For a few minutes the two women stood chatting together in the plaza in front of the steamship pier, Celeste, the señora’s maid, hanging respectfully in the background. Then, followed by the latter, they made their way toward a touring car standing near by, which they entered. The girl in pink gave some instructions to the liveried negro at the wheel, and the car dashed up one of the steep roads which led to the capital.

Not once since she had come ashore had the señora appeared to notice the Camera Chap—he suspected that she studiously refrained from doing so for reasons which he fully appreciated—but just before the automobile started she whispered something to her fair companion, and the latter turned in her seat and looked deliberately toward where he was standing. There were several other persons in his vicinity, and it might have been any of these at whom her glance was directed, but Hawley, modest man though he was, felt positive that he was the object of her scrutiny, and somehow the thought afforded him much satisfaction.

He was not left long in ignorance as to the identity of this prepossessing young woman, for, as the car started off, the conversation of two natives standing near him supplied him with that information.

“Is it not somewhat surprising that the daughter of the American minister should be on such friendly terms with the wife of the abominable Felix?” Hawley overheard one of them remark in Spanish. To which the other responded, with a shrug: “Nothing is surprising about those Yankees.”

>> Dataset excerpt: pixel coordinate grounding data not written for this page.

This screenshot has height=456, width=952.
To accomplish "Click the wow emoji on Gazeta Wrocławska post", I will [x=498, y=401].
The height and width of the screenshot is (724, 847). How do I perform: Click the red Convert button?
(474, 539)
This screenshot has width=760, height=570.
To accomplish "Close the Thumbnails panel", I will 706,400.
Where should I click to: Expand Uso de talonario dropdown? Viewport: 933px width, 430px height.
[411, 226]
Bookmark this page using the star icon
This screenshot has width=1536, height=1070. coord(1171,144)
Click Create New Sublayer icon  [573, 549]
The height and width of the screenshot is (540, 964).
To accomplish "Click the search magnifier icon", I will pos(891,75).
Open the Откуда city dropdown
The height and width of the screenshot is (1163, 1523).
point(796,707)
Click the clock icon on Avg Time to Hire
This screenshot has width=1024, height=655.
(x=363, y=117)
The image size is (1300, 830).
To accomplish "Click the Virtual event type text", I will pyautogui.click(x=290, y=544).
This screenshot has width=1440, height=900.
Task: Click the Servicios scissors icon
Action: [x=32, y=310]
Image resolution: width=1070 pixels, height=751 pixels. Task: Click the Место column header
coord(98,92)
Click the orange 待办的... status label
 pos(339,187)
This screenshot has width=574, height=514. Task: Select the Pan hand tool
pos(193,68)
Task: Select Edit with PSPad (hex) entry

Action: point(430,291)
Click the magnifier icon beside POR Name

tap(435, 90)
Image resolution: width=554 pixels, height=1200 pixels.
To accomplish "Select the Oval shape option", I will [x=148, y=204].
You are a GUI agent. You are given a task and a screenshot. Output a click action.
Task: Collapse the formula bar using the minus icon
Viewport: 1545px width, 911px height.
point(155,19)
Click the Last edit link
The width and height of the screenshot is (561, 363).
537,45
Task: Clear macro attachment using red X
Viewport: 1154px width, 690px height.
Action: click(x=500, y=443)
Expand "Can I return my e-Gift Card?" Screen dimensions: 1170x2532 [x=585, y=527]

The Camera Chap was too much absorbed in the information he had gleaned even to feel like resenting the slur upon his countrymen. So the girl in pink was Miss Throgmorton, the daughter of the American minister to Baracoa! And she was on such intimate terms with Señora Felix that she alone had come to welcome the latter back to her native land! Here was an interesting discovery, indeed.

At that moment there flashed through his mind what his friend and managing editor, Tom Paxton, had said about the sentiments of the United States minister to Baracoa toward the Sentinel, and all men connected with it. He devoutly hoped that the daughter did not share her father’s prejudices in that respect, for he had already fully decided that if it were possible he was going to make Miss Throgmorton’s acquaintance before he had been many days in Baracoa.

CHAPTER X.
AN UNPLEASANT SURPRISE.

The Camera Chap did not linger long at Puerto Cabero. He had decided to make Santa Barbara, the capital, his headquarters, that city being only ten miles away from the seaport. It is situated on a highland three thousand feet above the sea level, and, as Hawley traveled on the antiquated railroad, he marveled at the manner in which the line twisted and turned like a huge corkscrew.

When he arrived at his journey’s end he found the city in gala attire. The streets and shops were decorated with flags and bunting, and a band was playing in the plaza. At the Hotel Nacional, where he registered, he inquired whether he had struck town on a national holiday, and was informed that the festivities were the result of the extraordinary scene he had witnessed at Puerto Guerra the previous day.

“You see, señor,” explained the hotel clerk, who spoke very good English, “President Portiforo has ordered a day of public rejoicing because of the defeat of General Rodriguez.”